◆ **WHAT IS NEEDED**
For this exercise, copy out each line of the material below that includes "width".

◆ **RECORDS PROVIDED**

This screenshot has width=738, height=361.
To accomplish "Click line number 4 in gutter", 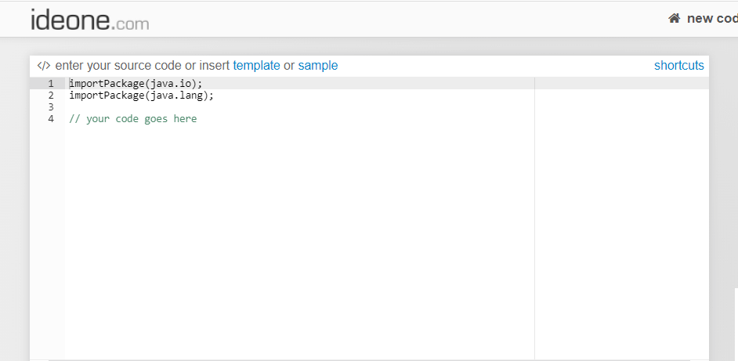I will (50, 119).
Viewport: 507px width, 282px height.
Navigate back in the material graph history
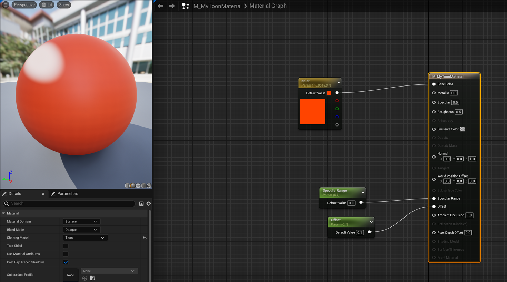pyautogui.click(x=160, y=6)
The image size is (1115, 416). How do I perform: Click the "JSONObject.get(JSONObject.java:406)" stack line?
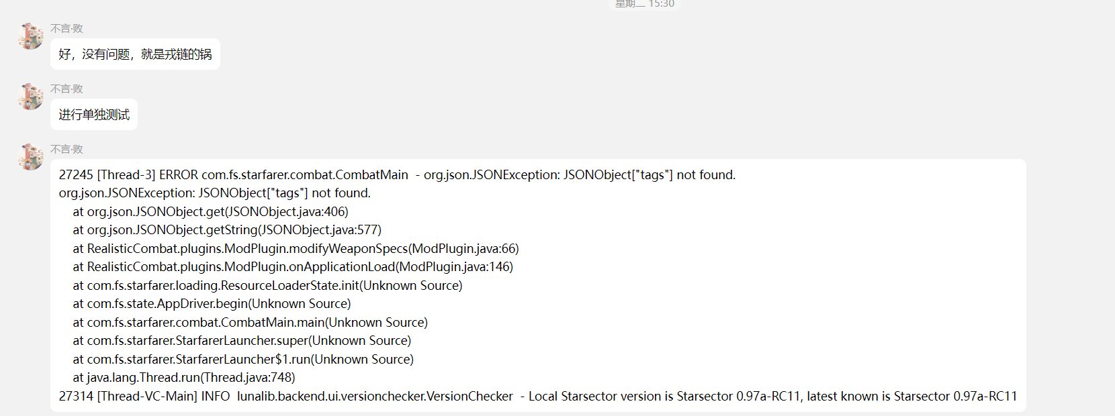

◆ **YOUR SOLUTION**
This screenshot has width=738, height=361.
Viewport: 507px width, 282px height.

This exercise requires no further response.